— start Items —

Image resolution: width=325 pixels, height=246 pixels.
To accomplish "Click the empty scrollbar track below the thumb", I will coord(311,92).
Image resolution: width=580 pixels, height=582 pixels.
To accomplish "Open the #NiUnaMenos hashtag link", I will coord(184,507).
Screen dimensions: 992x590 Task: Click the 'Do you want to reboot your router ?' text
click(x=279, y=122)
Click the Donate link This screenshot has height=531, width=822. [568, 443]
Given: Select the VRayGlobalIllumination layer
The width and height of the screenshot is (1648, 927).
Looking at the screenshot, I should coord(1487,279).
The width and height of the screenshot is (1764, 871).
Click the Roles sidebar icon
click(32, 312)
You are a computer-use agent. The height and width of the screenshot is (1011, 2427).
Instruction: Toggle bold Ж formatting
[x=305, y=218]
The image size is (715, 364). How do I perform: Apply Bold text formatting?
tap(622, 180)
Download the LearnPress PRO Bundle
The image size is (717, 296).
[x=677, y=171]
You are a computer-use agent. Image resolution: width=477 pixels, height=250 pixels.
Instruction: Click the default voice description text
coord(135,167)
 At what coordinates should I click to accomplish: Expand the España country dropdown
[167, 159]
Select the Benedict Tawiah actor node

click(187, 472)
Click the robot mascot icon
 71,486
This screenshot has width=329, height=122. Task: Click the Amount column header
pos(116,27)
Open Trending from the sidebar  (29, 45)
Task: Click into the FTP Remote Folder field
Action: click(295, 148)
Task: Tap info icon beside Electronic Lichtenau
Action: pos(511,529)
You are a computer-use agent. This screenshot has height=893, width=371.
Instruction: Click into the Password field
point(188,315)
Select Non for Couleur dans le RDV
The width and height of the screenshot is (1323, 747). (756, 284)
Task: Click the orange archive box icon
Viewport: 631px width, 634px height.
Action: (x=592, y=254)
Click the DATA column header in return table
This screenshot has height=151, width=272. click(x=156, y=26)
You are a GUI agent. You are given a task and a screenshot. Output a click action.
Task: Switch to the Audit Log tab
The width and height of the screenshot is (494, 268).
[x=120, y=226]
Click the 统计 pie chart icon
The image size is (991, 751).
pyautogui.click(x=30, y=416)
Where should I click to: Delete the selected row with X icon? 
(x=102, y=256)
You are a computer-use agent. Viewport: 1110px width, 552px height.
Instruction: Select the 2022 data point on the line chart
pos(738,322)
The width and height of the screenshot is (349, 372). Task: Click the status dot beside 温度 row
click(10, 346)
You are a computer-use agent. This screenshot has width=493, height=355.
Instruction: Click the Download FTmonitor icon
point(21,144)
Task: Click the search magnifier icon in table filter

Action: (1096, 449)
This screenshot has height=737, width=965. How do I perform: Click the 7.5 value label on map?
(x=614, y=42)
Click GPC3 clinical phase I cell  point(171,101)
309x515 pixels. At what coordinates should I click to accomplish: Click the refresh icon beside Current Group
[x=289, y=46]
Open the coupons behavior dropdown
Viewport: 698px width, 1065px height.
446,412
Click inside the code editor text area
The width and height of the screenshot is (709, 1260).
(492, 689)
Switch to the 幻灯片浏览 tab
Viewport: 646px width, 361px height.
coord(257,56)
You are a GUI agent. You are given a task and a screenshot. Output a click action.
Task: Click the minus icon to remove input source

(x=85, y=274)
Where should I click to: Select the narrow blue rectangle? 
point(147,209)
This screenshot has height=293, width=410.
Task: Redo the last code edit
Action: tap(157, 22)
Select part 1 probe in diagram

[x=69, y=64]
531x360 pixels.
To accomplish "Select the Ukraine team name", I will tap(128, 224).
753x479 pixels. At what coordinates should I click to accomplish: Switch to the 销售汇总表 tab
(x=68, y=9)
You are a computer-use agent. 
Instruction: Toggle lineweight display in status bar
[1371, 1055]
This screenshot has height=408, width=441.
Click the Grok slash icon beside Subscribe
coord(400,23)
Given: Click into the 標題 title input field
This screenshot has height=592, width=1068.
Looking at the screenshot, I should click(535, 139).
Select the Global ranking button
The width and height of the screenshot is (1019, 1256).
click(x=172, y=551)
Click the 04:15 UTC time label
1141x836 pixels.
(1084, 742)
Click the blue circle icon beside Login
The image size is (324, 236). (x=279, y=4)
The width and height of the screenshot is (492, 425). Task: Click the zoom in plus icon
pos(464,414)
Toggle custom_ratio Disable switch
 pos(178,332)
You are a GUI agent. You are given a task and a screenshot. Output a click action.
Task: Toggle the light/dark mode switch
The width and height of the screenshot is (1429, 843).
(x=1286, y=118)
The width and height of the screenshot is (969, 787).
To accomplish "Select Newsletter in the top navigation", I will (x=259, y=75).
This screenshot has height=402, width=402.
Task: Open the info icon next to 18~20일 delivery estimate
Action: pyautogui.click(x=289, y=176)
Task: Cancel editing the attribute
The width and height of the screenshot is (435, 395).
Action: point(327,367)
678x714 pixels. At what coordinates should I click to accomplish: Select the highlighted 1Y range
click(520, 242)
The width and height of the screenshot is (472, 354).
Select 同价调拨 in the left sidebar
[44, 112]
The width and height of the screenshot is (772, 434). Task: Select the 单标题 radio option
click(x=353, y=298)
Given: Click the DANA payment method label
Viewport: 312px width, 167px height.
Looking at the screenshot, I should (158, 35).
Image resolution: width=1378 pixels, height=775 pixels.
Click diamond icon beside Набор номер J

— end Items —

**Request**
Rewrite all of the lines above, substituting "side panel" for every occurrence of "sidebar" and keeping everything else the same.

**Finished answer**
Image resolution: width=325 pixels, height=246 pixels.
To accomplish "Click the empty scrollbar track below the thumb", I will coord(311,92).
Image resolution: width=580 pixels, height=582 pixels.
To accomplish "Open the #NiUnaMenos hashtag link", I will coord(184,507).
Screen dimensions: 992x590 Task: Click the 'Do you want to reboot your router ?' text
click(x=279, y=122)
Click the Donate link This screenshot has height=531, width=822. [568, 443]
Given: Select the VRayGlobalIllumination layer
The width and height of the screenshot is (1648, 927).
Looking at the screenshot, I should coord(1487,279).
The width and height of the screenshot is (1764, 871).
Click the Roles side panel icon
click(32, 312)
You are a computer-use agent. The height and width of the screenshot is (1011, 2427).
Instruction: Toggle bold Ж formatting
[x=305, y=218]
The image size is (715, 364). How do I perform: Apply Bold text formatting?
tap(622, 180)
Download the LearnPress PRO Bundle
The image size is (717, 296).
[x=677, y=171]
You are a computer-use agent. Image resolution: width=477 pixels, height=250 pixels.
Instruction: Click the default voice description text
coord(135,167)
 At what coordinates should I click to accomplish: Expand the España country dropdown
[167, 159]
Select the Benedict Tawiah actor node

click(187, 472)
Click the robot mascot icon
 71,486
This screenshot has width=329, height=122. Task: Click the Amount column header
pos(116,27)
Open Trending from the side panel  (29, 45)
Task: Click into the FTP Remote Folder field
Action: click(295, 148)
Task: Tap info icon beside Electronic Lichtenau
Action: pos(511,529)
You are a computer-use agent. This screenshot has height=893, width=371.
Instruction: Click into the Password field
point(188,315)
Select Non for Couleur dans le RDV
The width and height of the screenshot is (1323, 747). (756, 284)
Task: Click the orange archive box icon
Viewport: 631px width, 634px height.
Action: (x=592, y=254)
Click the DATA column header in return table
This screenshot has height=151, width=272. click(x=156, y=26)
You are a GUI agent. You are given a task and a screenshot. Output a click action.
Task: Switch to the Audit Log tab
The width and height of the screenshot is (494, 268).
[x=120, y=226]
Click the 统计 pie chart icon
The image size is (991, 751).
pyautogui.click(x=30, y=416)
Where should I click to: Delete the selected row with X icon? 
(x=102, y=256)
You are a computer-use agent. Viewport: 1110px width, 552px height.
Instruction: Select the 2022 data point on the line chart
pos(738,322)
The width and height of the screenshot is (349, 372). Task: Click the status dot beside 温度 row
click(10, 346)
You are a computer-use agent. This screenshot has width=493, height=355.
Instruction: Click the Download FTmonitor icon
point(21,144)
Task: Click the search magnifier icon in table filter

Action: (1096, 449)
This screenshot has height=737, width=965. How do I perform: Click the 7.5 value label on map?
(x=614, y=42)
Click GPC3 clinical phase I cell  point(171,101)
309x515 pixels. At what coordinates should I click to accomplish: Click the refresh icon beside Current Group
[x=289, y=46]
Open the coupons behavior dropdown
Viewport: 698px width, 1065px height.
446,412
Click inside the code editor text area
The width and height of the screenshot is (709, 1260).
(492, 689)
Switch to the 幻灯片浏览 tab
Viewport: 646px width, 361px height.
coord(257,56)
You are a GUI agent. You are given a task and a screenshot. Output a click action.
Task: Click the minus icon to remove input source

(x=85, y=274)
Where should I click to: Select the narrow blue rectangle? 
point(147,209)
This screenshot has height=293, width=410.
Task: Redo the last code edit
Action: tap(157, 22)
Select part 1 probe in diagram

[x=69, y=64]
531x360 pixels.
To accomplish "Select the Ukraine team name", I will tap(128, 224).
753x479 pixels. At what coordinates should I click to accomplish: Switch to the 销售汇总表 tab
(x=68, y=9)
You are a computer-use agent. 
Instruction: Toggle lineweight display in status bar
[1371, 1055]
This screenshot has height=408, width=441.
Click the Grok slash icon beside Subscribe
coord(400,23)
Given: Click into the 標題 title input field
This screenshot has height=592, width=1068.
Looking at the screenshot, I should click(535, 139).
Select the Global ranking button
The width and height of the screenshot is (1019, 1256).
click(x=172, y=551)
Click the 04:15 UTC time label
1141x836 pixels.
(1084, 742)
Click the blue circle icon beside Login
The image size is (324, 236). (x=279, y=4)
The width and height of the screenshot is (492, 425). Task: Click the zoom in plus icon
pos(464,414)
Toggle custom_ratio Disable switch
 pos(178,332)
You are a GUI agent. You are given a task and a screenshot. Output a click action.
Task: Toggle the light/dark mode switch
The width and height of the screenshot is (1429, 843).
(x=1286, y=118)
The width and height of the screenshot is (969, 787).
To accomplish "Select Newsletter in the top navigation", I will (x=259, y=75).
This screenshot has height=402, width=402.
Task: Open the info icon next to 18~20일 delivery estimate
Action: pyautogui.click(x=289, y=176)
Task: Cancel editing the attribute
The width and height of the screenshot is (435, 395).
Action: point(327,367)
678x714 pixels. At what coordinates should I click to accomplish: Select the highlighted 1Y range
click(520, 242)
The width and height of the screenshot is (472, 354).
Select 同价调拨 in the left side panel
[44, 112]
The width and height of the screenshot is (772, 434). Task: Select the 单标题 radio option
click(x=353, y=298)
Given: Click the DANA payment method label
Viewport: 312px width, 167px height.
Looking at the screenshot, I should (158, 35).
Image resolution: width=1378 pixels, height=775 pixels.
Click diamond icon beside Набор номер J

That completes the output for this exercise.